*** Begin section ***

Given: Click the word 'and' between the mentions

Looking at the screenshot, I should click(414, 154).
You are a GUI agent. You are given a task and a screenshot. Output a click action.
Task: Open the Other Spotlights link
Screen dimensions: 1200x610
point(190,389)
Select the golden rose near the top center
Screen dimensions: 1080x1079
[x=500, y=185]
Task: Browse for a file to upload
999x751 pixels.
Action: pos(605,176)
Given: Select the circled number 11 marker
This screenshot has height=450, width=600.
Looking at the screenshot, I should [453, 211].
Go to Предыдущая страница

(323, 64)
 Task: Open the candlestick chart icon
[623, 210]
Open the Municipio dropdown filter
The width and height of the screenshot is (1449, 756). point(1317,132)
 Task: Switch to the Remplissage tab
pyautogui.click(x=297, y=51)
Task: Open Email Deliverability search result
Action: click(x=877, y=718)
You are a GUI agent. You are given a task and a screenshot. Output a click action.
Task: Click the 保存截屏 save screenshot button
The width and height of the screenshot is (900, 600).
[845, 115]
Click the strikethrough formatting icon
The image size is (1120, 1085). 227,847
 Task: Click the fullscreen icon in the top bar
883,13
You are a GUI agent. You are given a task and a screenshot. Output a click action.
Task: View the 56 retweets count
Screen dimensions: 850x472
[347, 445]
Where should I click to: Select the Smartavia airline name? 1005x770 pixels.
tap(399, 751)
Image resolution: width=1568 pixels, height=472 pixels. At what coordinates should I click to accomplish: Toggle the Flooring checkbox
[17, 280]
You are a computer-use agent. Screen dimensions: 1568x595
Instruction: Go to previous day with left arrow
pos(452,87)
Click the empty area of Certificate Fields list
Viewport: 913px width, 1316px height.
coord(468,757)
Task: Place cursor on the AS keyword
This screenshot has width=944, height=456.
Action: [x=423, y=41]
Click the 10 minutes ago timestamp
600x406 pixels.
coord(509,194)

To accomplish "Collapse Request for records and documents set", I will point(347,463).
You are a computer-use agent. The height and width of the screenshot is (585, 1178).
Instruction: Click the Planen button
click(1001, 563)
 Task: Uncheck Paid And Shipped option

*** End section ***

Go back to the data above and please quote exactly, and only, the lines from the line with "You are a computer-use agent. The" through its last line.

--- SOLUTION TO THIS EXERCISE ---
You are a computer-use agent. The height and width of the screenshot is (585, 1178).
Instruction: Click the Planen button
click(1001, 563)
 Task: Uncheck Paid And Shipped option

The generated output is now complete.